OpenAI has moved on from unveiling its new GPT-4o model to announcing a deal with Reddit. The AI firm has inked the deal to gain access to real-time content from Reddit's Data API. This follows on from Reddit striking a similar deal with Google earlier in the year, which was believed to be worth about $60m.
While no financial terms were discussed in OpenAI's blog post announcing the agreement, the deal will also give Reddit the option to "bring new AI-powered features to Redditors and mods". And Reddit's share price jumped more than 10% following the announcement.
The final part of the deal involves OpenAI becoming a Reddit advertising partner.
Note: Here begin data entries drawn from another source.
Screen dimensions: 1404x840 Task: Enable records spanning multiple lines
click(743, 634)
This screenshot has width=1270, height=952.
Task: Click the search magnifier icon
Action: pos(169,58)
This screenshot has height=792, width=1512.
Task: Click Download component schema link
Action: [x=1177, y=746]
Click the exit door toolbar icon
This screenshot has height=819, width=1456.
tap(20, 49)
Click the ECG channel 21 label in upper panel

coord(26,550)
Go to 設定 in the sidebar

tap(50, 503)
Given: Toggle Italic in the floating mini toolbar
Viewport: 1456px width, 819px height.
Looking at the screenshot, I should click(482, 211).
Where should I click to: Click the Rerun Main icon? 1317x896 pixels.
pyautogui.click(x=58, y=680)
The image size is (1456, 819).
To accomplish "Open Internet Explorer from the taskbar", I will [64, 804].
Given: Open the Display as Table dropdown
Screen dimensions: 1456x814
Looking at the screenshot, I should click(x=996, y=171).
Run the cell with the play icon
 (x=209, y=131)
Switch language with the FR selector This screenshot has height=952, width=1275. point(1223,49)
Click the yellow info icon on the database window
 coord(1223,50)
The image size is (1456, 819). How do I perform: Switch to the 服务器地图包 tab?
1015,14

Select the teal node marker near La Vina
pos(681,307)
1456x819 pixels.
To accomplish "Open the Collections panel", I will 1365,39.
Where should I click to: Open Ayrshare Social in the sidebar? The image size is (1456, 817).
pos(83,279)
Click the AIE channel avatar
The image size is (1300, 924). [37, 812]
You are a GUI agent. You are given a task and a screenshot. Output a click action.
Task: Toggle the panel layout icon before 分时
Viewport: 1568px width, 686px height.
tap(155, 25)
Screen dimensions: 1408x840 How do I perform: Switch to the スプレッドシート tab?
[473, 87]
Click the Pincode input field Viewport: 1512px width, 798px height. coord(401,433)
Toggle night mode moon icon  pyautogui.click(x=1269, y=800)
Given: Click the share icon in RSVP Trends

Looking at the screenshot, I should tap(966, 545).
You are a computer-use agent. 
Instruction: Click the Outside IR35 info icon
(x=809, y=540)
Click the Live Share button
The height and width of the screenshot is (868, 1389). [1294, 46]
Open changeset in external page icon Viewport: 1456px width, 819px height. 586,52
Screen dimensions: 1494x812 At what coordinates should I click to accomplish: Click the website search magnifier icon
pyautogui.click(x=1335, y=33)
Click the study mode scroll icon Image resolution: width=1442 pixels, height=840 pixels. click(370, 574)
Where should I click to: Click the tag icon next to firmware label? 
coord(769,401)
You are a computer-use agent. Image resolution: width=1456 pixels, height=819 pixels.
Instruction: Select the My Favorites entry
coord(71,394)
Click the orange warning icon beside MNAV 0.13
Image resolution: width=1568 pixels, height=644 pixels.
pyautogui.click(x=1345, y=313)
While neither company mentioned what part training data plays in the deal, it's hard not to see OpenAI making use of the treasure trove of Reddit content that could be used to give ChatGPT even more context with which to handle queries and requests from users. The use of Reddit's posts for training data was explicitly stated in the Google deal; revealing it would give Mountain View, "more efficient ways to train models".
Of course, Reddit has its downsides if we're discussing its suitability as a dataset. Unlike literature or regulated publications, the grammar and colloquialism is much looser, inside jokes and memes are rampant and there's also a lot of information on there that's just plain wrong.
“Reddit has become one of the internet’s largest open archives of authentic, relevant, and always up to date human conversations about anything and everything," said Steve Huffman, co-founder and CEO. "Including it in ChatGPT upholds our belief in a connected internet, helps people find more or what they’re looking for, and helps new audiences find community on Reddit."
Content vs AI
The deal also formalizes relations between an AI firm and a content company at a time when the two industries are at loggerheads. It's been well documented that multiple copyright owners have started legal claims against AI creators for scraping their content without permission.
How Reddit's own users, who went dark on over 7,000 subreddits last year to protest changes to its API pricing, will react to having their posts used to train AI remains to be seen.
But OpenAI has also agreed deals with publishers like the Financial Times and Associated Press in recent months.
The company is also busy rolling out its GPT-4o model, a multimodal AI that's faster and can understand text, image, video and audio prompts. There's no exact timeframe for when you'll get it, but if you’ve got access to 4o on your account it will be available in both the mobile app and online as a free upgrade.